Member of the Provincial Assembly of the Punjab
- In office 15 August 2018 – 14 January 2023
- Constituency: PP-34 Gujrat-VII

Personal details
- Party: PTI (2018-present)
- Other political affiliations: PML(Q) (2002-2008)

= Muhammad Arshad Chaudhry =

Pakistani politician

Muhammad Arshad Chaudhry is a Pakistani politician who had been a member of the Provincial Assembly of the Punjab from August 2018 till January 2023.

==Early life and education==
He was born on 1 November 1959 in Sarai Alamgir, Pakistan.

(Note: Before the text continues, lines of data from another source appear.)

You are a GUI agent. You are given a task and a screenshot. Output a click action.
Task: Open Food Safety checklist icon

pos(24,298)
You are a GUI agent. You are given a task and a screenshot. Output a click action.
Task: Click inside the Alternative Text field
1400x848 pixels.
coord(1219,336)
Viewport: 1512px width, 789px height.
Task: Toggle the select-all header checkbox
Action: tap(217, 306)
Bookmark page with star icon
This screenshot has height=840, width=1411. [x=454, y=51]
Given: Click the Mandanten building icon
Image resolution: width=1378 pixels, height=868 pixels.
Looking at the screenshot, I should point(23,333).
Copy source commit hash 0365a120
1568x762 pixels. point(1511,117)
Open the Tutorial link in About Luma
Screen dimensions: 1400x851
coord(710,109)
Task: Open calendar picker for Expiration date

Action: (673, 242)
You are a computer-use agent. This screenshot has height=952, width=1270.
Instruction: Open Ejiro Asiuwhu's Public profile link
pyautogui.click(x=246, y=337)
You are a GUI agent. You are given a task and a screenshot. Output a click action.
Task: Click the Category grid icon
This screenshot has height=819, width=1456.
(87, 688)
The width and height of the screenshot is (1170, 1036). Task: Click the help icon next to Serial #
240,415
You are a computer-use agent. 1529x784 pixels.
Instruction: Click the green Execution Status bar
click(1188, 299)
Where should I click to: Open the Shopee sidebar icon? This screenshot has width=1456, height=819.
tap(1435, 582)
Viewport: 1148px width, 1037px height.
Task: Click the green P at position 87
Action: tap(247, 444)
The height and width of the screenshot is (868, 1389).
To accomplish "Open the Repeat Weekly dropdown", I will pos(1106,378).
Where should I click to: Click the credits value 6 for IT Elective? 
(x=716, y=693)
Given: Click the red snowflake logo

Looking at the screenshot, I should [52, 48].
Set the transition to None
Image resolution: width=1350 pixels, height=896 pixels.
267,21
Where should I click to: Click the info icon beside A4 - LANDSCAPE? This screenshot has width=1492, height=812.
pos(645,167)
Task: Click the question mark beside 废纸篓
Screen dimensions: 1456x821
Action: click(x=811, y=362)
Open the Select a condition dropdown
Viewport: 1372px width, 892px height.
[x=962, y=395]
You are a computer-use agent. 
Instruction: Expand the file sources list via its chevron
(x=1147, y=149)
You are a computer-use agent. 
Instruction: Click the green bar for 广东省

He has a degree of Bachelor of Arts and Bachelor of Laws.

=== Family ===
He is from the Chaach family of Sarai Alamgir. His brother Chaudhry Muhammed Farooq (Urdu: چودھری محمد فاروق‎; November 1959 – 29 December 2002) was a member of the Punjab Assembly from 1988 to 1997, and again in 2002. He was Minister for Law and Parliamentary Affairs during 1993–97, and the provincial president of PML. His uncle Chaudhry Abdul Rahman remained Tehseel Nazim Sarai Alamgir two times.

==Political career==

He was elected to the Provincial Assembly of the Punjab as a candidate of the Pakistan Muslim League (Q) in a 2002 by-election that was called due to his brothers murder. He remained a member of the Provincial Assembly of the Punjab from 2002 to 2013.

He was re-elected to the Provincial Assembly as a candidate of the Pakistan Tehreek-e-Insaf (PTI) from PP-34 (Gujrat-VII) in the 2018 Punjab provincial election.

He ran for a seat in the Provincial Assembly from PP-28 Gujrat-I as a candidate of the PTI in the 2023 Punjab provincial election.